Mr Twum Asante said that “university as a knowledge market place is a key avenue for grooming critical thinking, curiosity and creative minds, and for rigorous application of knowledge to solve real life problems.” He noted that the university could only certify them for successfully completing their studies but it was up to they, the graduands, to confirm whether their minds were equally “certified” through the impact they would make with their acquired degrees.
Mr Twum Asante advised the graduands to focus their degrees on solving problems which would lead them to secure the hard needed employment, promotion or, the career they so dearly desired. He said that they should influence and inspire others positively and advised them to be sober enough to appreciate that no one is an island to himself or herself because we operate in an ecosystem of work, human connectivity, food cycle, leveraged learning, global inter-dependency and not an ego-system.
The MTN Group Vice President for West and Central Africa said that the academic laurels attained would only make meaning depending on how they applied themselves, worked with others and indeed, sought greater collaboration to get the best out of themselves and others.
Mr Twum Asante said that we all needed transformational mindsets that was driven by strong values and the right behaviors.
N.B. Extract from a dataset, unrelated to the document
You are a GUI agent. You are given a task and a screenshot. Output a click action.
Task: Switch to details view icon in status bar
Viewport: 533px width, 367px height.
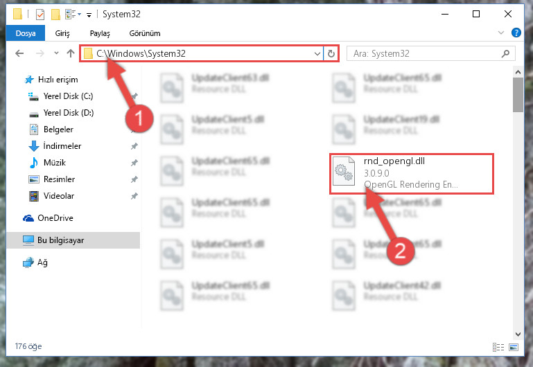point(498,347)
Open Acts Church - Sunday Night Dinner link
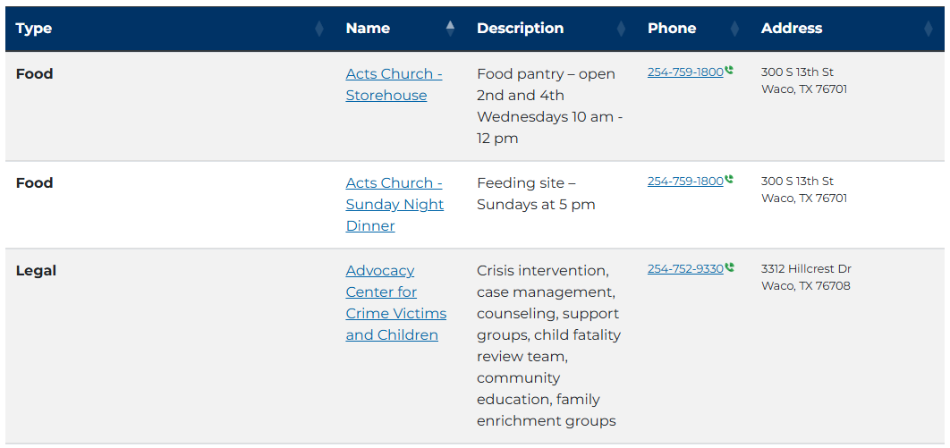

He noted that when societies were less organized, law and order suffered, social and civic responsibilities undermined, economic incentives skewed, resources poorly generated and allocated and poverty and unemployment became endemic. He therefore urged the graduands to exhibit passion driven by purpose and ethics and be an atom of societal change and not join the bandwagon of “corruption being shamefully retailed at all levels of societies.” He said that “procurement and permitting processes” etc, should not become their avenue for making money. “If we live above the fray, we should be proud of ourselves for emotional wealth. A corrupt mind cannot think and make optimal decisions. Let’s focus our decent minds and energies productively and it will pay off in the end,” he added.
Mr Twum Asante called on them to use their minds and voices to uplift and promote a merit-based just society, taking an active stance for gender diversity and participation, national cohesion eschewing familial bigotry be they partisan, ethnic, religious, old-school alliances, and others.